From 1939 to 1984, Judge Clevenger said it was “undisputed” that bankruptcy courts lacked jurisdiction over Medicare claims because Section 405(h), as adopted in 1939, deprived federal courts of jurisdiction over Medicare suits “under section 26 of the Judicial Code.” At the time, Section 26 contained virtually all of the grants of jurisdiction to federal courts, including bankruptcy jurisdiction.
In 1948, Congress recodified Section 26, establishing jurisdictional grants in Section 1331 for federal questions, Section 1332 for diversity, Section 1346 for suits against the government, and Section 1334 for bankruptcy. Nonetheless, Congress did not get around to correcting Section 405(h) until 1984. In the intervening years, Section 405(h) continued referring to “section 26 of the Judicial Code” and was interpreted to mean that bankruptcy courts had no jurisdiction over Medicare and Medicaid disputes.
Congress finally recodified Section 405(h) in a technical corrections bill in 1984. The recodification produced the statute as it now reads, depriving federal courts of jurisdiction over Medicare and Medicaid disputes under Sections 1331 and 1346. The recodification made no mention of Section 1334, the grant of bankruptcy jurisdiction.
Significantly, the legislative history said that the bill was intended only to correct “technical errors.” The bill itself recodifying Section 405(h) contained a provision saying that none of the amendments “shall be construed as changing or affecting any right, liability, status, or interpretation which existed (under the provisions of law involved) before” the amendments’ effective date.
The Law of Codification Error
Judge Clevenger began his analysis of the law by citing Supreme Court precedent from 1884 to mean that a recodification does not effect a substantive change without a clear expression of congressional intent. He devoted the bulk of his opinion to explaining why it was “abundantly clear that Congress expressed no such intention” when it inadvertently omitted Section 1334 from Section 405(h) as the result of a “codification error.”
The recodified version of Section 405(h) also omitted Section 1332. Judge Clevenger pointed out that three circuits nonetheless have held that federal courts may not exercise diversity jurisdiction over Medicaid disputes as a result of codification error.

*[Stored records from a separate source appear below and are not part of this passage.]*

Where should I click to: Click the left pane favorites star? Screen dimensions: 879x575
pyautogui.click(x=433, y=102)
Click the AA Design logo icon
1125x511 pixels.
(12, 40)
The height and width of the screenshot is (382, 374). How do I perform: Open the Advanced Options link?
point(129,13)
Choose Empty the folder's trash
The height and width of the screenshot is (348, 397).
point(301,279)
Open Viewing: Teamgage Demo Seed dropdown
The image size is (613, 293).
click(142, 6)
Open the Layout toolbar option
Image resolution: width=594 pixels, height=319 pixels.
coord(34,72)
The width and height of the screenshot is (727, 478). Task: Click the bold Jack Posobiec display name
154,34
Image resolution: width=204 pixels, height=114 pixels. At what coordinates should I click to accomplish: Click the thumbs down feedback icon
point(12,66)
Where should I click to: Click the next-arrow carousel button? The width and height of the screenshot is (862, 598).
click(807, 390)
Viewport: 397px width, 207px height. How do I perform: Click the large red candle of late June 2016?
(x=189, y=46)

Taking the opposite tack, the Ninth Circuit held in 1991 in Town & Country Nursing that the omission of a reference to Section 1334 allows bankruptcy courts to adjudicate Medicare disputes. Differing with the holding in Town & Country Nursing, Judge Clevenger noted that the Ninth Circuit did not analyze the legislative history accompanying the recodification.
Judge Clevenger said that the Ninth Circuit is the only appeals court to allow the exercise of bankruptcy jurisdiction in the context of a Medicare dispute. He listed the lower courts that have come down on both sides of the issue. In his district court opinion, Judge Moody said that a majority of lower courts have concluded that bankruptcy courts cannot exercise jurisdiction in view of Section 405(h).
Equitable Mootness
Even if the bankruptcy court should not have exercised jurisdiction, the nursing home argued that the appeal was moot under the doctrine of equitable mootness because the plan had been consummated. Judge Clevenger said that objections to subject matter jurisdiction can never be forfeited or waived.
Therefore, Judge Clevenger rejected the equitable mootness argument, holding that the absence of jurisdiction “precludes the exercise of that discretionary authority.”
What the Opinion Means
The bankruptcy judge had said that all creditors aside from the government supported the reorganization, including a secured lender owed $11 million and unsecured creditors asserting $2 million in claims. The Eleventh Circuit’s opinion means that the government by itself can overcome the wishes of creditors and the inclinations of the bankruptcy court by shutting down a health care facility when the agency finds violations of Medicare and Medicaid rules.